A Senate committee on Wednesday advanced House Bill 542 after a public hearing that featured industry support and caution from the Alabama Department of Transportation. The legislation removes a $250 million gross-income cutoff that previously made larger utilities ineligible for state reimbursement when road projects require them to relocate lines, while adding limits and a reporting requirement.
The bill’s sponsor told the committee the change is intended to create fairness and predictability when government road projects impose relocation costs on utilities. The sponsor said the bill would allow utilities with more than $250 million in gross annual income to be eligible for reimbursements but would cap total annual reimbursements to those large utilities at $10 million and limit individual project payments to $500,000. The sponsor also said the legislation would require ALDOT to spend no less than $20 million annually on reimbursements for utilities with less than $250 million in gross annual income and would not take effect until Oct. 1, 2027. The bill additionally requires ALDOT to begin collecting and reporting line-relocation project data starting Oct. 1 of this year.

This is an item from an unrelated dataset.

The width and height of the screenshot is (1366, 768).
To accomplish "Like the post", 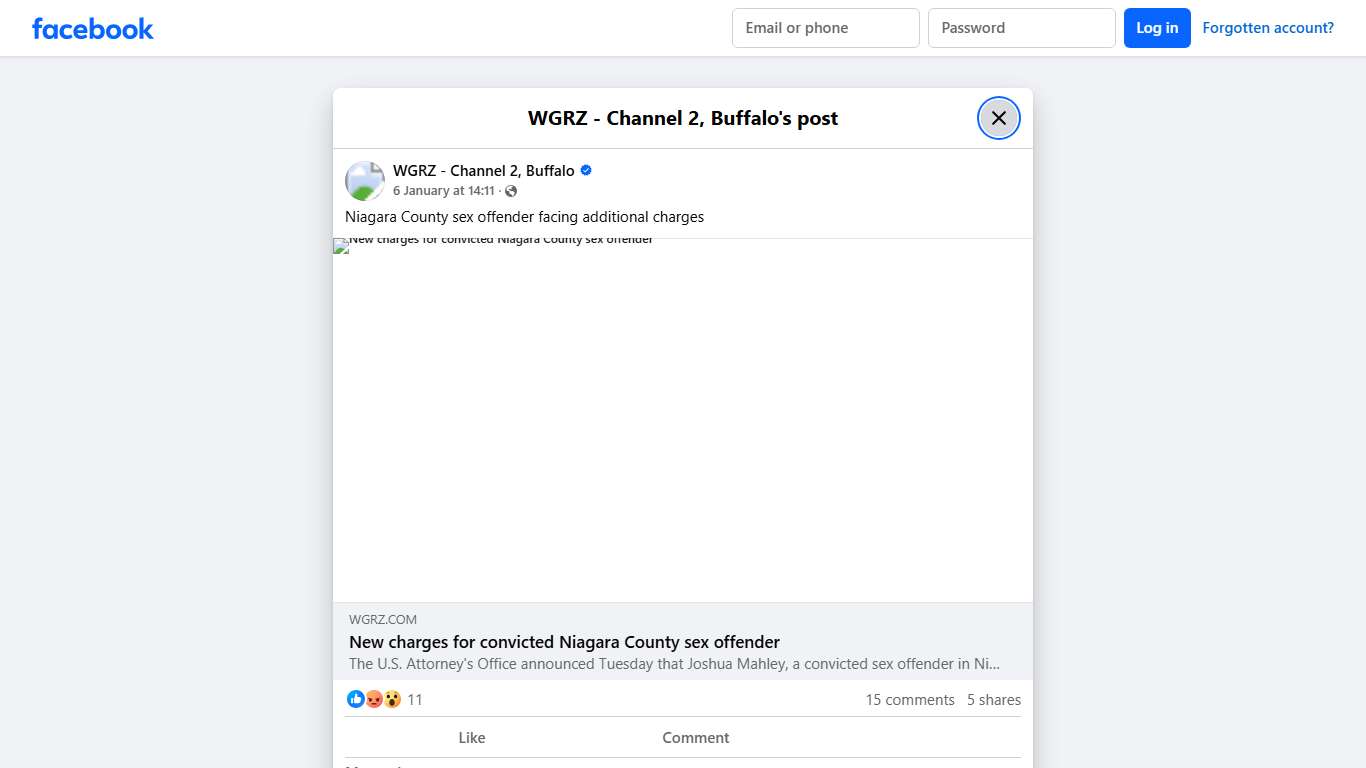I will tap(471, 738).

“The state providing reimbursement for one utility and not another creates a competitive imbalance,” Taylor Vice, senior director of government affairs for Charter Spectrum and president of the Alabama Cable and Broadband Association, told the committee. Vice said Spectrum spent $275 million on capital expenditures and $100 million on salaries in 2025 and argued HB 542 protects continued broadband investment.
Tony Harris of ALDOT urged caution. He told members that funding the $10 million cap for large utilities would likely come from existing programs—“the most likely immediate place to be reduced would be the ATRIP 2 program,” created under the Rebuild Alabama Act—and recommended further study or referral to the joint transportation commission. Harris also noted that the bill’s $20 million minimum for smaller utilities may not be reachable in years when ALDOT does less capacity work.
Committee members debated the fiscal impact. A senator warned that the measure would redirect taxpayer dollars into the hands of large private utilities; the sponsor and others countered that using the five-year ALDOT average (about $21.86 million) as a baseline would limit net new exposure and that ALDOT retains discretion over which projects to reimburse. The sponsor told the panel ALDOT had reimbursed 225 projects totaling about $109.3 million over the last five years and that 365 projects in that window were not reimbursed, figures offered as context for the proposed caps.
An amendment clarifying that projects using state funds remain eligible and that private right-of-way processes are preserved was adopted before the committee vote. After a roll-call vote the chair declared the bill passed out of committee; the transcript records at least one recorded dissent and multiple aye responses but does not include a complete numerical tally.
The bill moves from committee to the next legislative stage; implementation of the reimbursement changes would begin Oct. 1, 2027, and ALDOT must start reporting on line-relocation projects beginning Oct. 1 of this year, under the measure adopted by the committee.